Boosted crystalline/amorphous Fe2O3-δ core/shell heterostructure for flexible solid-state pseudocapacitors in large scale

Poor electronic conductivity and sluggish ion diffusion are the two main obstacles that limit the pseudocapacitive performance of Fe2O3. In this work, oxygen-deficient Fe2O3-δ nanorod arrays with a unique crystalline core/amorphous shell heterostructure are prepared via a facile and controllable method. The tunable amorphous layer facilitates the Li+ diffusion while introduced oxygen defects in Fe2O3 can be effectively tuned to improve electronic conductivity. More importantly, the resultant crystalline/amorphous interface greatly increases charge storage sites for improved specific capacitance.
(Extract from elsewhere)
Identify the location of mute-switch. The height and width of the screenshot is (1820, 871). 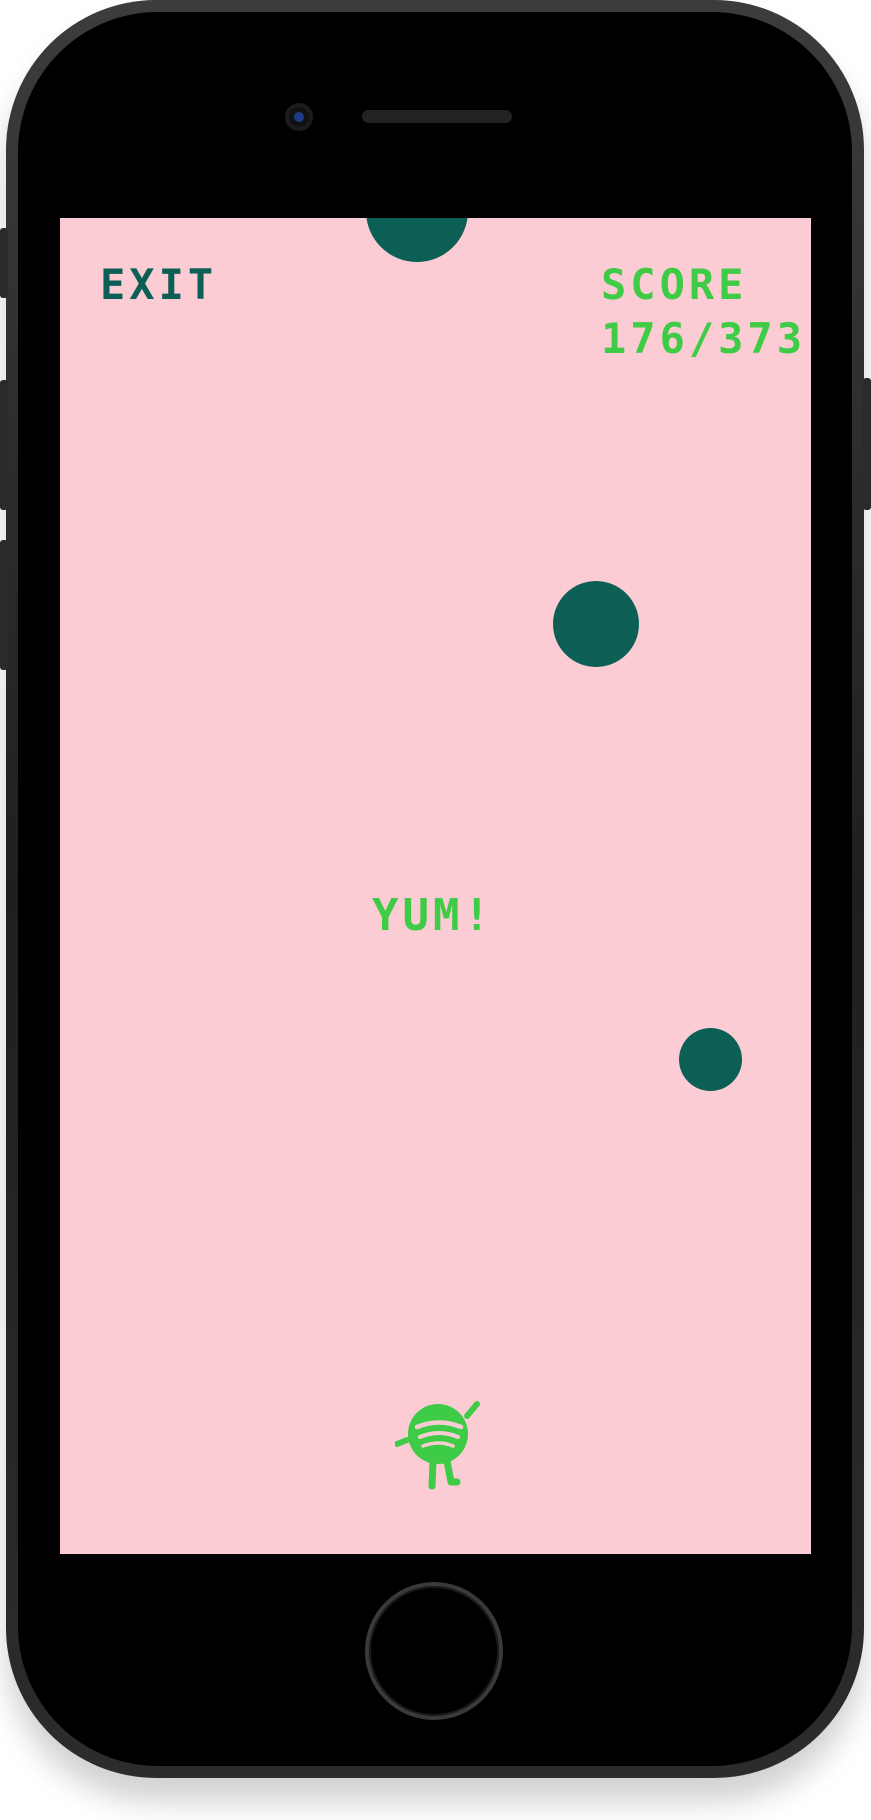
(4, 263).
Consequently, the crystalline core/amorphous shell Fe2O3-δ integrated on graphene delivers a large capacitance of 701 F g−1 (701 mF cm−2) at 1 A g−1, which is almost double the capacitance of the conventional Fe2O3-δ nanorods without amorphous surface layer on graphene. Besides large capacitance, the electrode also exhibits greatly improved rate capability and cycle performance. To construct asymmetric supercapacitor, similar strategy is implemented to prepare Co3O4-δ nanosheet arrays with superior pseudocapacitive performance compared to its pristine counterpart. Importantly, flexible and large-scale (10 × 10 cm2) asymmetric supercapacitors are fabricated with promising device performance, demonstrating the smart electrode design is promising for practical application.